• Exercise description: In the listing that follows, tally the lines containing "chat"; give the count and nothing more.

• Information given:

-------

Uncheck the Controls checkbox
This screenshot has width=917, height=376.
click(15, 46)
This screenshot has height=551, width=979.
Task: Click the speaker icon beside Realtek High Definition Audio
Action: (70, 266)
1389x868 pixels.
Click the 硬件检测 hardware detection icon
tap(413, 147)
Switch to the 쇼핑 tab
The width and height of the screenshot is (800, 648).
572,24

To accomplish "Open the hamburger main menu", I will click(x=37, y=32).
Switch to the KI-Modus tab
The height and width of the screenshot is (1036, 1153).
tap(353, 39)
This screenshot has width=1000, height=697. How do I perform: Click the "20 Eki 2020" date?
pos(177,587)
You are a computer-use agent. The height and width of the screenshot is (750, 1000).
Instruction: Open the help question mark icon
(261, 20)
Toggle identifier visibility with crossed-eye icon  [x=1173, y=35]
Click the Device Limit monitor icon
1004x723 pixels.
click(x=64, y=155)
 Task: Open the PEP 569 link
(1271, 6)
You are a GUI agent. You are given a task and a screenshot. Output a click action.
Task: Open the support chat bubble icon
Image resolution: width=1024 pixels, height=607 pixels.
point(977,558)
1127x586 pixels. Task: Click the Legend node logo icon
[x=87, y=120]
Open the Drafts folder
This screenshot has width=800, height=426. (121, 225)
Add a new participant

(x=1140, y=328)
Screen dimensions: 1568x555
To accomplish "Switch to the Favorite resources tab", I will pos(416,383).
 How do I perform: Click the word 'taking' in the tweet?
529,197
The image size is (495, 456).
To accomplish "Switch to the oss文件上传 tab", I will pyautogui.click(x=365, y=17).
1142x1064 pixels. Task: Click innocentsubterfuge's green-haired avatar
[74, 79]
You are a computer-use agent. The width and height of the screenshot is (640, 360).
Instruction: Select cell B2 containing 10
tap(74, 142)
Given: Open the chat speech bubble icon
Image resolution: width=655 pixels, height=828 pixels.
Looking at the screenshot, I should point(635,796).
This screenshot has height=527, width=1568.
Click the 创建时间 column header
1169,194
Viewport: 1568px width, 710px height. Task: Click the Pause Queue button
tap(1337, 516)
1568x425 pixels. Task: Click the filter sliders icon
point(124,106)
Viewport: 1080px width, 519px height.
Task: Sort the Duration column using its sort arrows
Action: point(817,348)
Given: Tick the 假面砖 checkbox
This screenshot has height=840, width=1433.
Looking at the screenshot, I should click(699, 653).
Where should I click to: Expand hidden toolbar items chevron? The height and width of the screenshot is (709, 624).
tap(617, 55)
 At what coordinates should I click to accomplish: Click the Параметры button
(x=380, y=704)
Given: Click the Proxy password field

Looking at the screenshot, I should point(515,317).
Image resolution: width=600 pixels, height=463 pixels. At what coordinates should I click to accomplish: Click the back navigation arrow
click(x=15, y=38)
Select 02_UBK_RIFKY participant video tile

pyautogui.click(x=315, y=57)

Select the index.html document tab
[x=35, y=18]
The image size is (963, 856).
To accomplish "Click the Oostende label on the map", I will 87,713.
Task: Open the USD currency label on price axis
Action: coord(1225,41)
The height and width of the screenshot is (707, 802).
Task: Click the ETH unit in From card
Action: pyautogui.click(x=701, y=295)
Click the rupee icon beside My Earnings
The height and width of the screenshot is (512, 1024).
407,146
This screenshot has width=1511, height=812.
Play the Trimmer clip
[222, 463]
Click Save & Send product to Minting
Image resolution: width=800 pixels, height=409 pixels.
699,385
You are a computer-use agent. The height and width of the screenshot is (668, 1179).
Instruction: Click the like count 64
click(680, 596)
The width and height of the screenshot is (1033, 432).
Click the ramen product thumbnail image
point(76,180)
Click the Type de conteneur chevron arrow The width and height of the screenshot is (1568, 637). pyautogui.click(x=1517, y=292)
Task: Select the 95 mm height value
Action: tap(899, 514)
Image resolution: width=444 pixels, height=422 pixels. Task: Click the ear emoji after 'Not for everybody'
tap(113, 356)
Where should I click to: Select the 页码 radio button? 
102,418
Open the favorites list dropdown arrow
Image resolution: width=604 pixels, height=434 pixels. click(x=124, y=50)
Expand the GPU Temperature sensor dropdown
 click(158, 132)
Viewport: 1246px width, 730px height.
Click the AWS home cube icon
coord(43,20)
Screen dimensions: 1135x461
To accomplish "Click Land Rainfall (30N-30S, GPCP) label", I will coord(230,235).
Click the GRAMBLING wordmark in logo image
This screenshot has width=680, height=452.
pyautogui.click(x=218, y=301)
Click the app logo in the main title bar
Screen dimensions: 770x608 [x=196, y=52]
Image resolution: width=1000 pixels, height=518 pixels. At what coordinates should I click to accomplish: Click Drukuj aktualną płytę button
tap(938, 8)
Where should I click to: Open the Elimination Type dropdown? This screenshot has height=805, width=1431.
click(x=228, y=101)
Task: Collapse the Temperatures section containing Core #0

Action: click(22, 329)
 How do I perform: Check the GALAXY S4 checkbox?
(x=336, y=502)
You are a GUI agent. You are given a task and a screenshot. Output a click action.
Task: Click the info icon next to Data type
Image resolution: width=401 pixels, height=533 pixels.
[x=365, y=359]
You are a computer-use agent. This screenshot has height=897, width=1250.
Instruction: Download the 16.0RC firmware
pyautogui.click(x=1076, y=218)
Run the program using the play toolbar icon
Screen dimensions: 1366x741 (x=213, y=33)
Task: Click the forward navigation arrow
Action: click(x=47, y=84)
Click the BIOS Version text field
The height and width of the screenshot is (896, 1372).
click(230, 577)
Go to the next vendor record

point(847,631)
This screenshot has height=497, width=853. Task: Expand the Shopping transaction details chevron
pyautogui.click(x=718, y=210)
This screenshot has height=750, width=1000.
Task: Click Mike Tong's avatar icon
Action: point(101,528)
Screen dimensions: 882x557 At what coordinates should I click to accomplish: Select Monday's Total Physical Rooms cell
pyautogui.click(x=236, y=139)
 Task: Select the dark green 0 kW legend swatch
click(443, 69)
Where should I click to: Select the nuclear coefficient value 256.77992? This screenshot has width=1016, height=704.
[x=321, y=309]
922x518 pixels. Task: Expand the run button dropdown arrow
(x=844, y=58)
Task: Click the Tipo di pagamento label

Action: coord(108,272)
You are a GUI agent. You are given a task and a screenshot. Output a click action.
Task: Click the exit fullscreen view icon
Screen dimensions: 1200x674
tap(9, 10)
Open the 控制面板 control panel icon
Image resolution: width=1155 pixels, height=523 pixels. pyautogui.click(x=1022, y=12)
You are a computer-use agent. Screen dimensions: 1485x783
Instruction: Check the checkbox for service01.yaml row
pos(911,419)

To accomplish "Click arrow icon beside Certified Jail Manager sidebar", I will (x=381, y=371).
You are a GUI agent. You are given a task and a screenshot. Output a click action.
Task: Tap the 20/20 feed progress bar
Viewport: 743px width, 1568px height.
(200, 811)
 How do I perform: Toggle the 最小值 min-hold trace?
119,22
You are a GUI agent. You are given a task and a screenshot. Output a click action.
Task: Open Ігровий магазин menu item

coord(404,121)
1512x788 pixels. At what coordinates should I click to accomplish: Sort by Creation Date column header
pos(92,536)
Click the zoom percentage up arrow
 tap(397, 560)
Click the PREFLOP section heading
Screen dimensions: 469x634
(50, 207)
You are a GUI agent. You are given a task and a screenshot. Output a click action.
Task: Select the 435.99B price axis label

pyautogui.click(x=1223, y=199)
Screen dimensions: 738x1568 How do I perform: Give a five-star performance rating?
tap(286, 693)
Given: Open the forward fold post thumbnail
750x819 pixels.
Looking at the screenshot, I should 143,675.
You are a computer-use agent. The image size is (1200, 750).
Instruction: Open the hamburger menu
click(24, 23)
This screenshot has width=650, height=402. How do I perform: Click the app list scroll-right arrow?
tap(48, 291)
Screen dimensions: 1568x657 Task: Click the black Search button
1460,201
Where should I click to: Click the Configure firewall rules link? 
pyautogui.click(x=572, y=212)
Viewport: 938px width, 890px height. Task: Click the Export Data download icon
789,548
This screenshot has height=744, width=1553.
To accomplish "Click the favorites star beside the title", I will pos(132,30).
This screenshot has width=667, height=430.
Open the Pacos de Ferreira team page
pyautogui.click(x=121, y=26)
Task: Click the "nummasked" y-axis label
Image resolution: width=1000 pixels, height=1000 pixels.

-------

• Reply: 2